Should we set a timetable for leaving Iraq?
This has become the hottest topic in Washington. Last week, U.S. Rep. John P. Murtha, D-Pa., a decorated former Marine and respected defense hawk with close ties to many military commanders, called for full withdrawal in six months. No Cindy Sheehan he.
Senate Republicans rejected the Democrats' plan for a timetable, and both parties vetoed a call on Friday for an immediate pullout. But even Republicans demanded that the administration clarify its Iraq plans. So is it time to set some dates? Or should we follow President Bush's repeated call to "stay the course"?
Neither of those options will work.
"That's the false choice the country has fallen into," says Paul Rieckoff, a former stockbroker who served in Iraq and now heads Operation Truth, a group of Iraq veterans. I agree with Rieckoff that a third option is needed.
Before we get to option three, however, let me tell you why the first two won't work.
Bush's Iraq policy is floundering, but a timeline would make a bad mess worse. We broke Iraq's old system; we have a moral and legal responsibility to restore a minimum of stability before we leave there.
Some Americans believe that the fighting would die down if our troops left the country soon. I disagree. Many Iraqis are indeed fighting against occupation, but the insurgency's core consists of Baathists and Islamists who are seeking to grab power. A timetable would inspire them to fight harder.
Others ask: Why not let Iraqis fight their civil war to the end? If their country splits into three pieces - Kurdish, Shiite and Sunni - that's their problem. However, their problem became ours when we invaded.
If Iraq splits, the bloodshed in mixed areas will dwarf what you see now. Kurds will retreat to the north, and a religious Shiite statelet to the south will fall under Iran's sway. The Sunni region in the west will become an even bigger training ground for Islamist terrorists who seek to overthrow their Arab neighbors. Having created this Islamist haven, we would probably have to return to Iraq to quash it.
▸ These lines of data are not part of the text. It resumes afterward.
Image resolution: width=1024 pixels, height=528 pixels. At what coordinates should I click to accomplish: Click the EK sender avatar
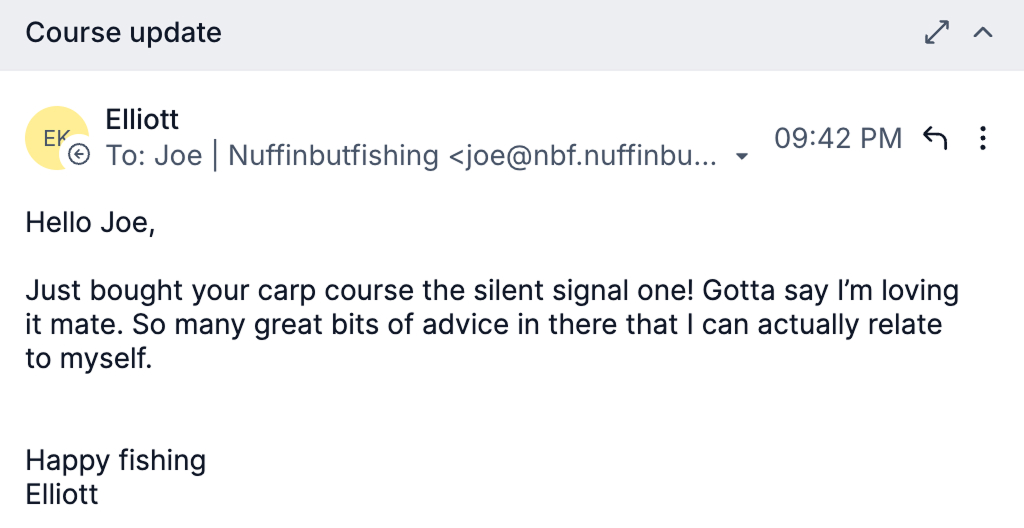click(x=56, y=138)
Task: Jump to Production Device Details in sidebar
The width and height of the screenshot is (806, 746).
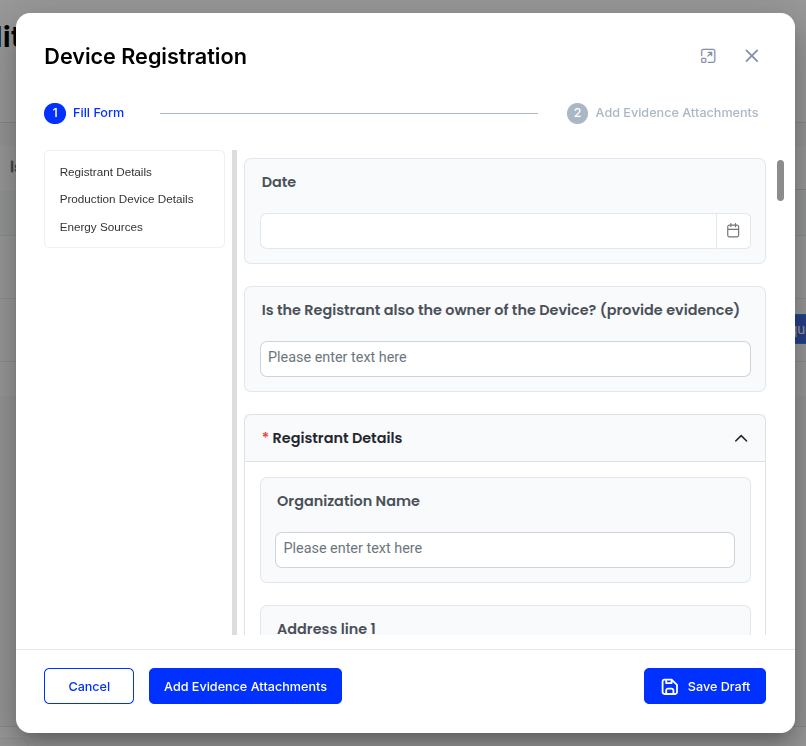Action: (126, 199)
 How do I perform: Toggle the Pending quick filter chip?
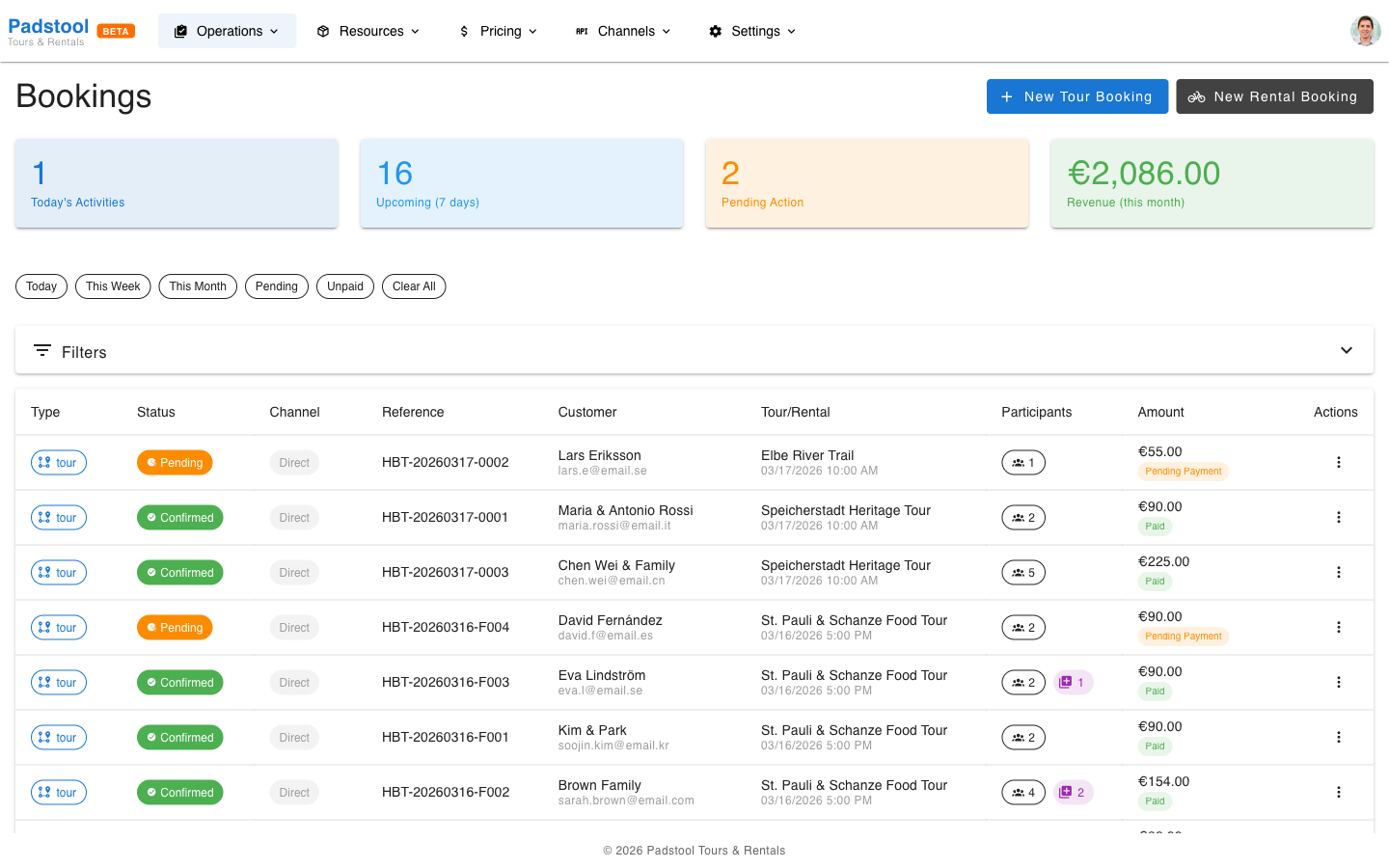point(277,286)
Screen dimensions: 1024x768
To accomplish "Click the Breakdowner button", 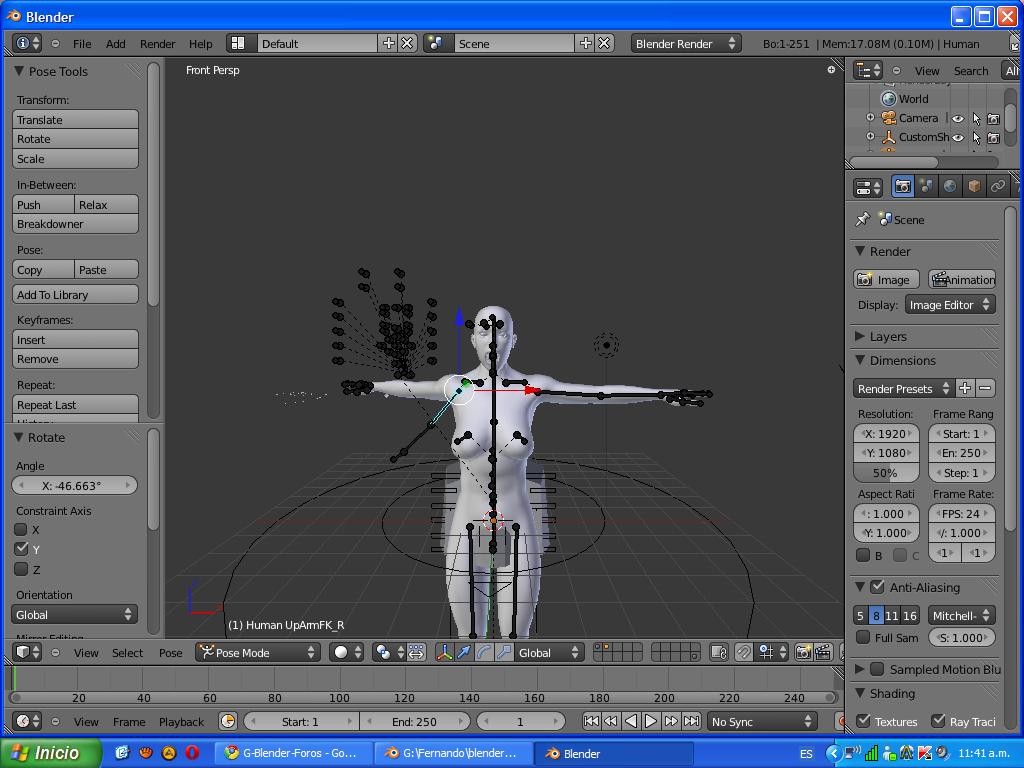I will (75, 224).
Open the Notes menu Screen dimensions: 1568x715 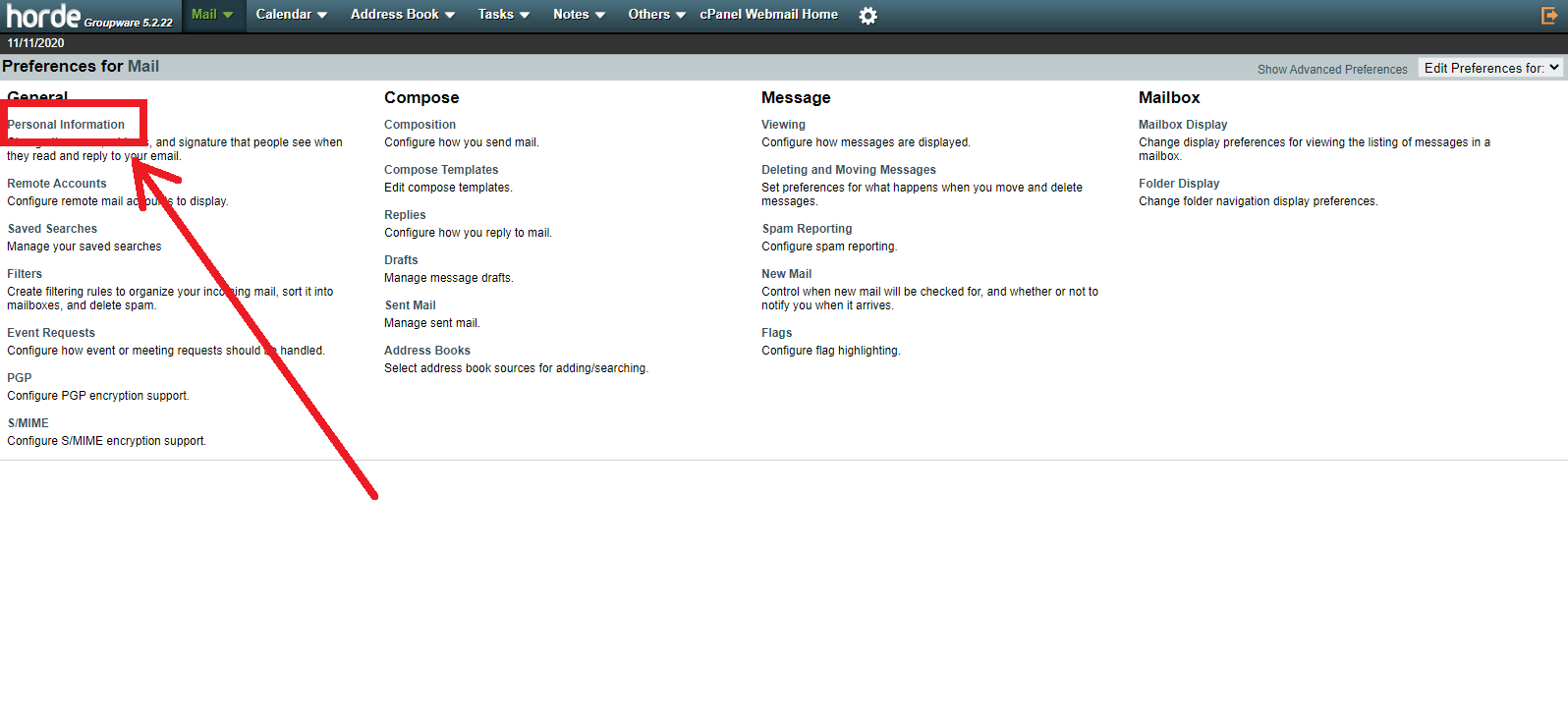pyautogui.click(x=578, y=15)
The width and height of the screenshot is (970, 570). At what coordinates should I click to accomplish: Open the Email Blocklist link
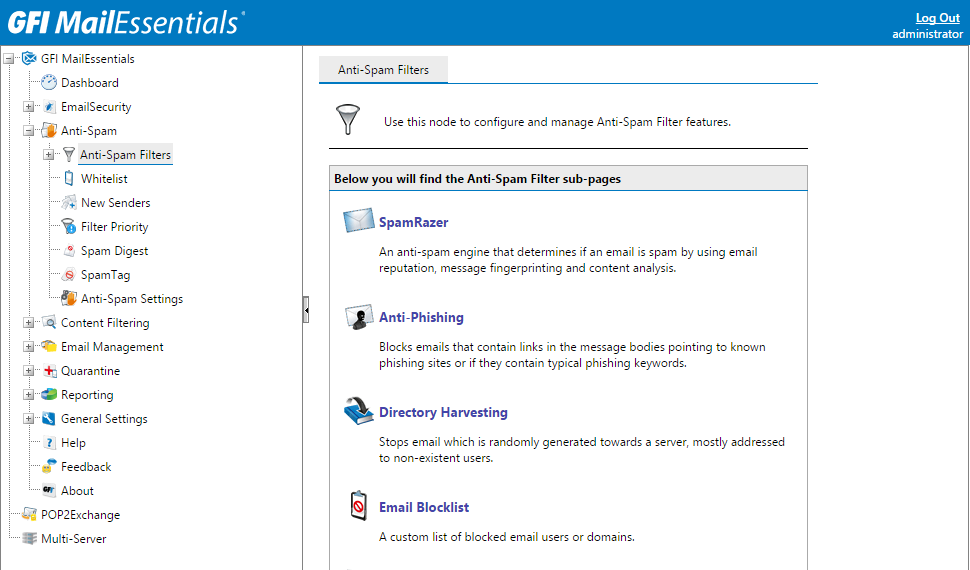(424, 507)
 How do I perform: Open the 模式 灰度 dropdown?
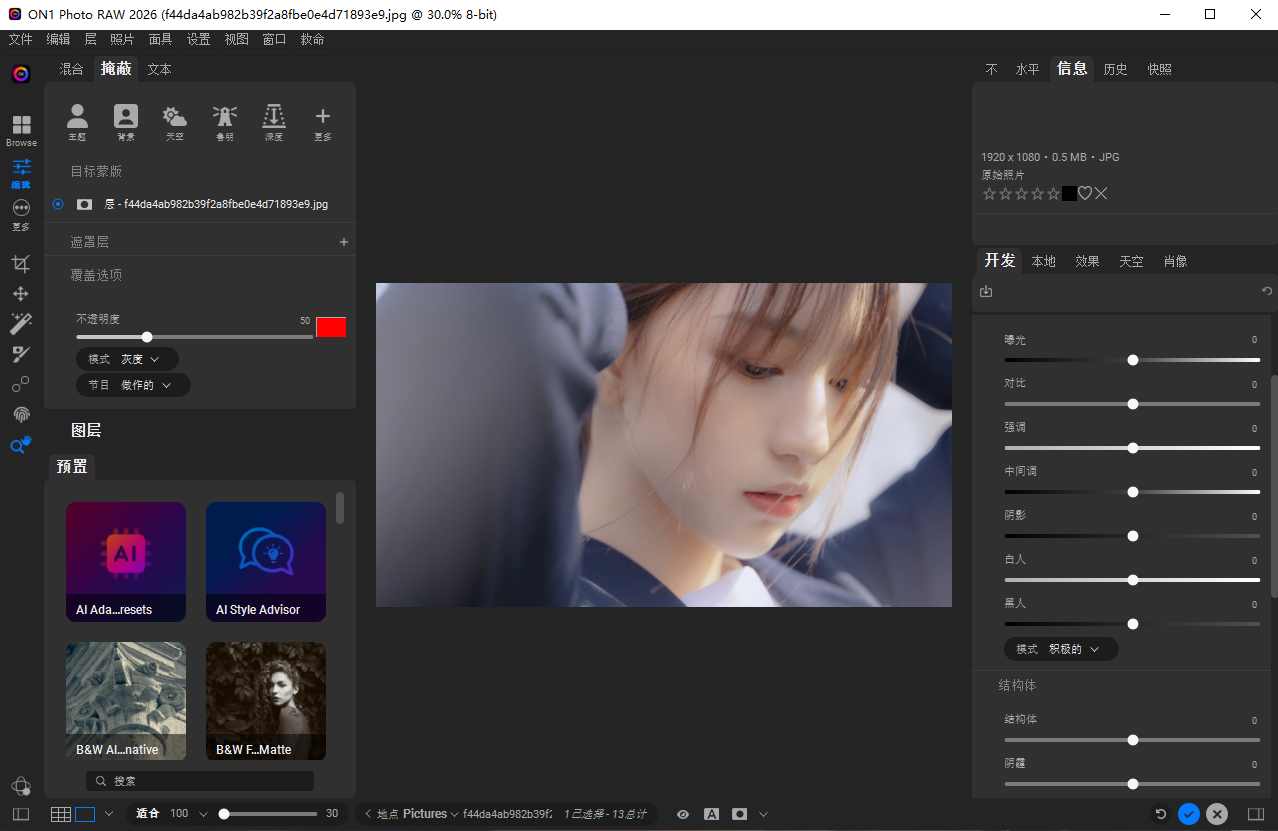(x=128, y=359)
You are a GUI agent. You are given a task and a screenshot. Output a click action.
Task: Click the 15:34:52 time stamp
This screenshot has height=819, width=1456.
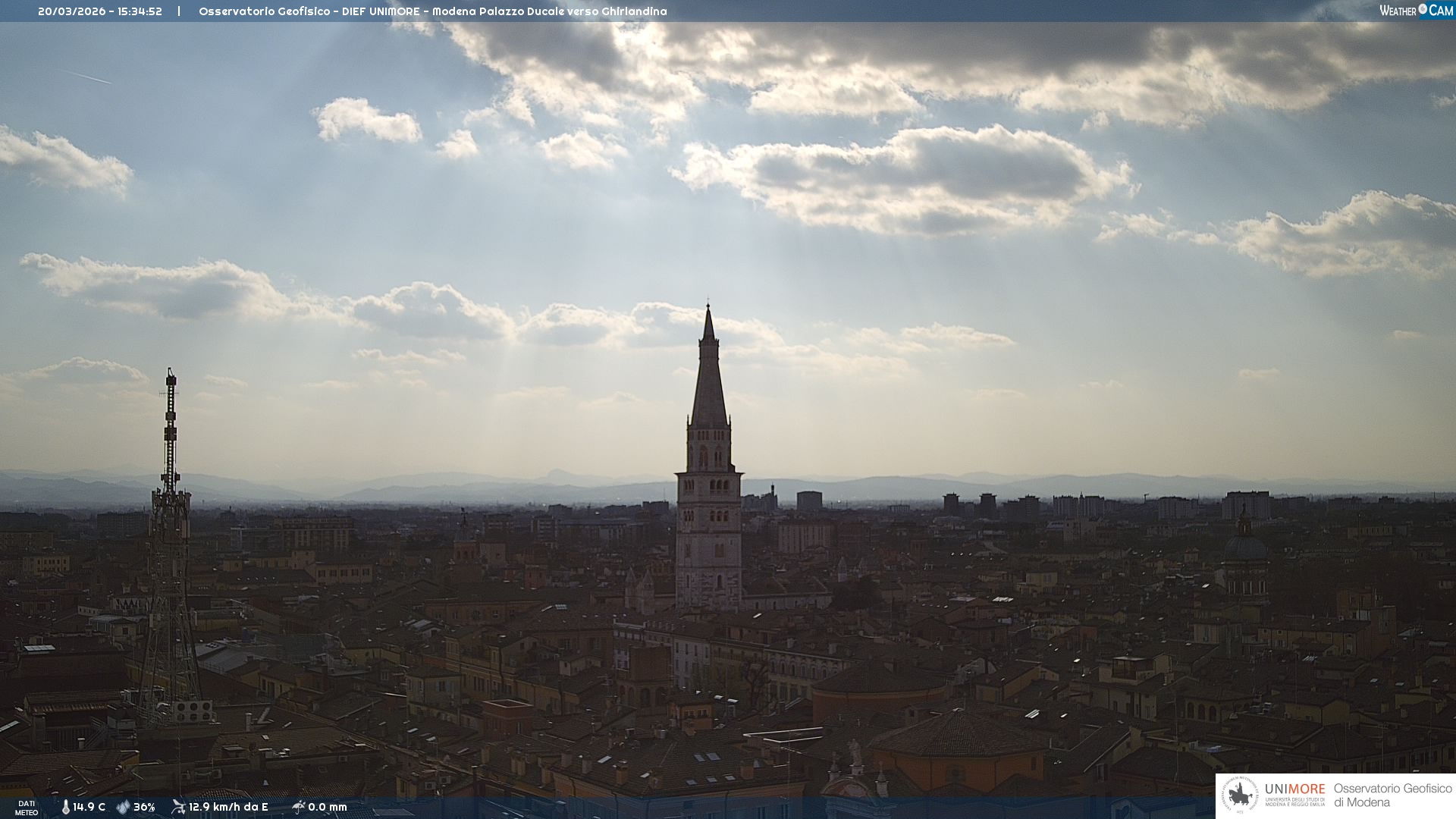click(140, 11)
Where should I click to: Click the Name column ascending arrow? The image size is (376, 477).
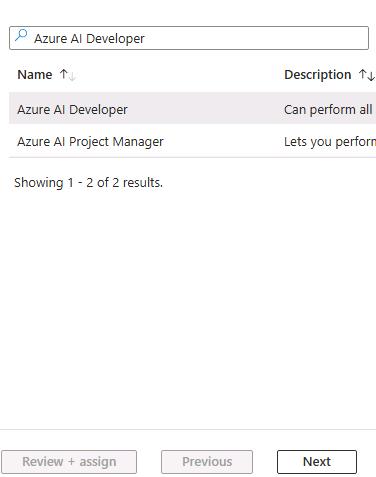[x=63, y=74]
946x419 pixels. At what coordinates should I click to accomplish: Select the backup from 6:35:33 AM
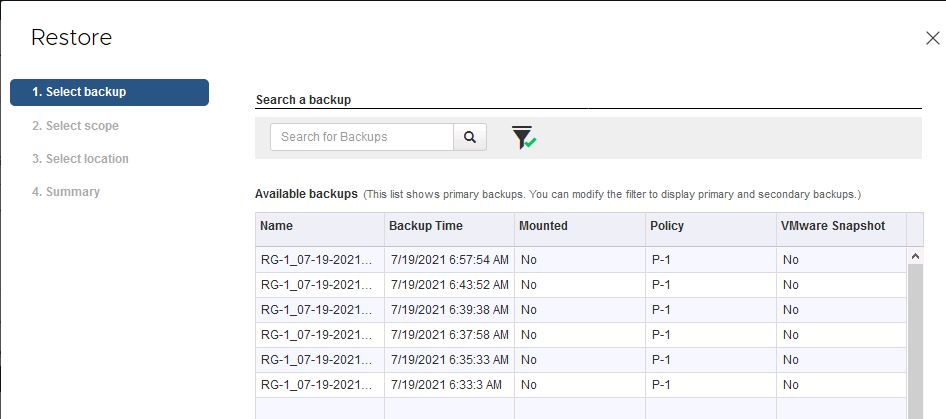450,359
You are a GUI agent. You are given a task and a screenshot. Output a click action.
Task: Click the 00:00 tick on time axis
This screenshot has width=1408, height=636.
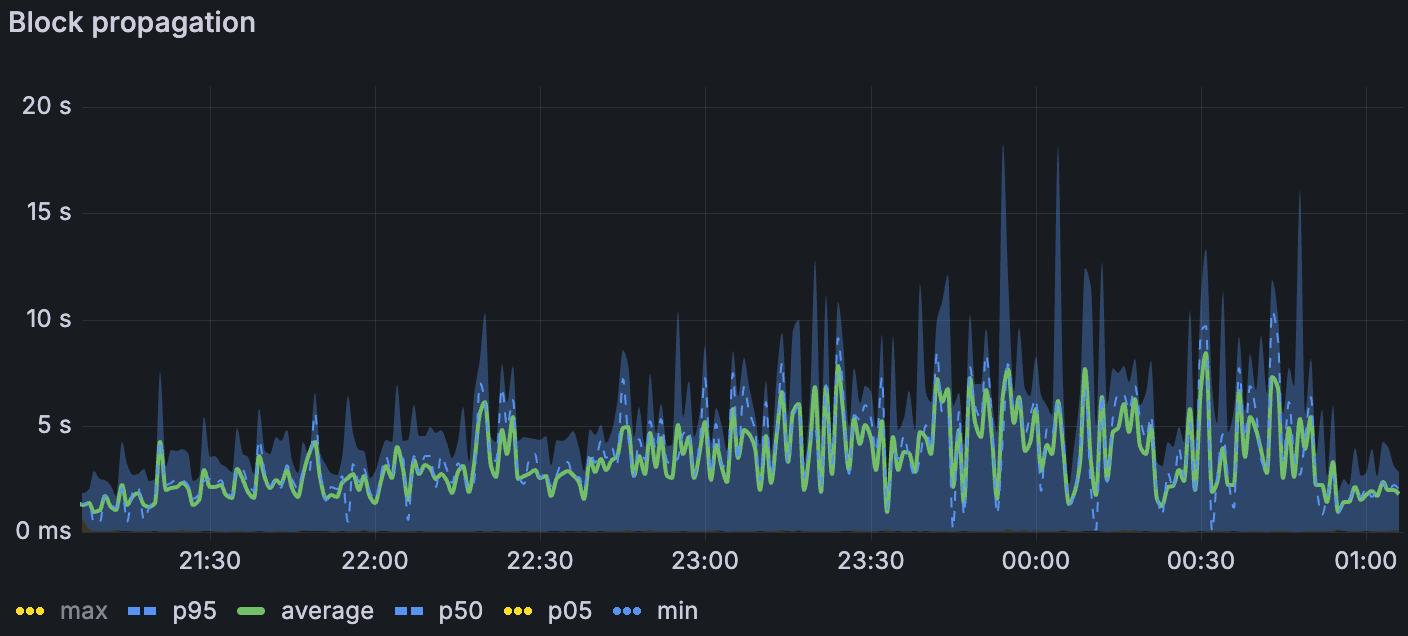click(x=1035, y=561)
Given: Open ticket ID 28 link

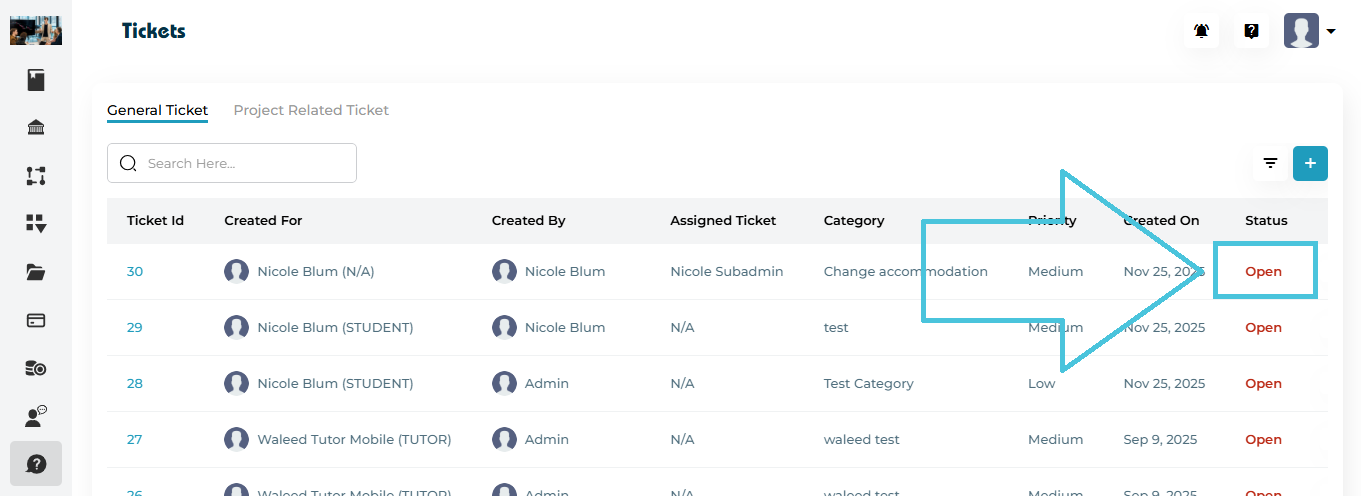Looking at the screenshot, I should 135,384.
So should we "stay the course"? President Bush says U.S. troops will stand down as the new Iraqi security forces we are training stand up. Sadly, that formula is wishful thinking.
It's hard to create a new, effective army in a bitterly divided country, where, right now, there is no sense of a nation. Military forces are more loyal to ethnic and religious communities than to something called Iraq. Relatively few Sunnis even join the security forces, making it harder to fight insurgents on their home turf. Iraq's military can't defeat the insurgents.
That's why we need Option Three: a political strategy to help the Iraqis help us leave.
U.S. military commanders believe the best hope of undercutting the insurgents is political, not military. A good chunk of the Sunni minority must be wooed into the political system and away from military struggle.
Sunnis are set to participate fully in Dec. 15 elections, after boycotting the vote last January; that should produce new Sunni leaders. U.S. efforts in the next six months must center on cajoling and pressing Sunnis, Shiites and Kurds to devise a form of federalism that will hold the country together. Amendments to the new constitution will be needed.
Sunnis must be given a sufficient economic stake - including a share of future oil revenues - to make them split with the insurgents. Neighboring Arab countries and the United Nations must be enlisted in the effort to work out this modus vivendi.
But Iraqis should be warned that if they fail to reach an internal accord within the coming six months, American public opinion will demand a troop drawdown. For all their bluster about occupation, Sunnis know a speedy U.S. exit would leave them exposed to Shiite revenge. If they can help curb the insurgents, however, the Americans can go home.
The goal should be to get Sunnis to police much of their own region, as Shiite forces are already doing in the south and Kurdish militias in the north. American troops could then pull back from the cities and provide backup support for Iraqis to battle diehard Baathists and Islamists. Iraq's parliament would have to approve the U.S. troop presence.
All U.S. decisions on timetables should be postponed until mid-2006 to see whether the Iraqis can deliver. If they can't, there are no good options left.